All of our kids are fully remote. My youngest didn’t go to preschool due to COVID. She’s home all day with our nanny. Our other daughter has a group of three she is working with. I chose a pod because neither of us could not go to work. We run this company on our own. Opting out wasn’t feasible. We have 65 employees, and we owe it to them to be here, too. I blasted all the parents I knew: Is anyone going remote?

Everyone eats breakfast and brushes teeth. I feed the dog. I pack up my fourth-grader and my husband, too. Since he broke his driving leg, I’m his chauffeur until Christmas. We take the dog with us to work. I’m straight out until 4 p.m.

3:30 p.m. Our nanny gets our daughter from her pod.

4 p.m. Our son’s pod ends. There’s homework, drum or piano lessons, swimming or horseback lessons, or if it’s Monday — the day with no lessons — we’re taking the dog for a walk and doing laundry. Monday is my laundry day.

5:15 p.m. Cook dinner. We do tacos, hamburgers, and salmon. Usually my husband rolls in as I’m starting to cook.

6 p.m. My two older kids ride their bikes and play in the neighborhood, which is awesome. My younger one goes next door to [his grandmother]. They eat peanuts and watch a show, which is hilarious. The timing was terrible; she moved in two weeks before the lockdown and got locked in with us. But it’s been awesome for all of us. My kids have a relationship with her that never would have blossomed.

I work out for 20 minutes right then. I do weights, elliptical, or yoga, I just started that; what a world of difference it’s made. I haven’t lost weight . . . but I have so much more patience for the kids and ability to be engaged for the remainder of the night.

7 p.m. Put the little one to bed and check e-mail. I pop on, see if I missed anything — but people know also to call me, don’t e-mail me.

Then I’m making lunches, getting backpacks ready, and we play a game: Shut the Box. My husband found it randomly. It’s a simple math game.

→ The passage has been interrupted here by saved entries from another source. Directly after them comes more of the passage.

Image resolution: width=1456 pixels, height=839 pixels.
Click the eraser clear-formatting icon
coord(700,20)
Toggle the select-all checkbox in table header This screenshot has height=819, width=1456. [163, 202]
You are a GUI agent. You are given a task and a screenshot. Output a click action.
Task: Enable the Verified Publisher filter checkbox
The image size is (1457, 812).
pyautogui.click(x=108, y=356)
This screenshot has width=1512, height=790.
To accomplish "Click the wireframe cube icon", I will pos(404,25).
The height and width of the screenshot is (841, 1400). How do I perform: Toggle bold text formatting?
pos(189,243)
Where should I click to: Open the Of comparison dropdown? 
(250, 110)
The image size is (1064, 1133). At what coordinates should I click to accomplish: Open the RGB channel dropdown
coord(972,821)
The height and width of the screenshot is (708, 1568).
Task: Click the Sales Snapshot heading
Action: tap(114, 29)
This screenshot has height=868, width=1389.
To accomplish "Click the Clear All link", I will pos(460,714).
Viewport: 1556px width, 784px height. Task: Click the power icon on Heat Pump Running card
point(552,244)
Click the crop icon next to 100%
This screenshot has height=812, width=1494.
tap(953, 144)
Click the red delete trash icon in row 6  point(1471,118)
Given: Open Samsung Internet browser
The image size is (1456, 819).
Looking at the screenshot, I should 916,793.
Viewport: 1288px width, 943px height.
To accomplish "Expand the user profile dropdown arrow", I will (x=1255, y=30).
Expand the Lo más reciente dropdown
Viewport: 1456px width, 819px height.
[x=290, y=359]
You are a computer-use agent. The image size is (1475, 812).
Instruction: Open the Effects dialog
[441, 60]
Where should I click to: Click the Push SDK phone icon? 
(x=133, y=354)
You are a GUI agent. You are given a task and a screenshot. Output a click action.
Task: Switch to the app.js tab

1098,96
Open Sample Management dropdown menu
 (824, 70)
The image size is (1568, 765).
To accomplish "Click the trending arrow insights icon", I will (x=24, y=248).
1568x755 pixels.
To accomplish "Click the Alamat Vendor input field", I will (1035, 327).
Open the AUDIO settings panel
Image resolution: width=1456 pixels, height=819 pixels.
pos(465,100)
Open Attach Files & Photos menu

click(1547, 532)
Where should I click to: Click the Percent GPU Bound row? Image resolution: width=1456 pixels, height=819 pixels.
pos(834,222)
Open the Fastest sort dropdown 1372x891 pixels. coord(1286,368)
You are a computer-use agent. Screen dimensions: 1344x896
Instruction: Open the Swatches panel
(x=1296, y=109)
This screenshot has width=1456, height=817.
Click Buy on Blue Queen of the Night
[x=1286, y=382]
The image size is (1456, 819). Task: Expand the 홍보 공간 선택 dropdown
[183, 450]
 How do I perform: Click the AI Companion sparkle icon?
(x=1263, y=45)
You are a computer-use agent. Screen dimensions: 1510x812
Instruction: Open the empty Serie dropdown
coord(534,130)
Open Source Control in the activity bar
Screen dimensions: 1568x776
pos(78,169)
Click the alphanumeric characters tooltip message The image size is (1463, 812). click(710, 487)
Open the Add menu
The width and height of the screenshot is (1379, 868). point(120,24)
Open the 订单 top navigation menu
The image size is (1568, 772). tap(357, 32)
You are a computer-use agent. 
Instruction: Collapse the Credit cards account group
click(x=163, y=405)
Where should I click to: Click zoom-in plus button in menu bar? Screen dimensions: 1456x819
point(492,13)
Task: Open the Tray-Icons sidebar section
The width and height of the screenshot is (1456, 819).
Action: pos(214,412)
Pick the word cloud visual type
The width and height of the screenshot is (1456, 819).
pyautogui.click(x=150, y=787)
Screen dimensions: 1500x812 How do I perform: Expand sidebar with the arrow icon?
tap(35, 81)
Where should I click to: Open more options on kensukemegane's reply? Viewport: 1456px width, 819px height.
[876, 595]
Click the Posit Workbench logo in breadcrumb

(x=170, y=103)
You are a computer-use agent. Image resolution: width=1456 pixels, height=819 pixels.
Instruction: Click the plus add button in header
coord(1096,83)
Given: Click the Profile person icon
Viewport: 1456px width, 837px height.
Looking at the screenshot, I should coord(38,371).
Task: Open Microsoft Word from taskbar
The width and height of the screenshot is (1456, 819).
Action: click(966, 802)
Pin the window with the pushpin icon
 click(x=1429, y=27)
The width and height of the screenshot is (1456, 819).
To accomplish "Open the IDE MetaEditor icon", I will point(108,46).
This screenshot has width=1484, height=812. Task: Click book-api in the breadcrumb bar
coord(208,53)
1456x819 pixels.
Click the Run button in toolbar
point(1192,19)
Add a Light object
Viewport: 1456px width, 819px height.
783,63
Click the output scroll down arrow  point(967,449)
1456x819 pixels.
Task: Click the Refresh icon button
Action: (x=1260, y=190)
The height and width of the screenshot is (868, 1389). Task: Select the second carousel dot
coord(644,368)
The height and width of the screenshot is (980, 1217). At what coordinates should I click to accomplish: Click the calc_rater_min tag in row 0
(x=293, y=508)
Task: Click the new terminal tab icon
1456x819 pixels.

8 p.m. Kids go to bed. I let out the dog for the last time, switch and fix the laundry, pick up the house, and check on my mother-in-law.

8: 30 p.m. We sit down and watch a show. We just finished “The Handmaid’s Tale.” Very depressing. Then I read. I’m finishing Glennon Doyle’s new book. I had been looking at my phone a lot. Reading gives me a better mind-set and keeps me more grounded.

10 p.m. I’m a sleeper.

How they balance: “We run a small business. I heard rumors some of our guys would be poached. I internally process those things and try to keep them from coming up on Laura’s radar screen. I’m already stressed. Why should both of us be? I take problems in the night and try to solve them and not allow them to become something that wrecks both our days,” Joe says.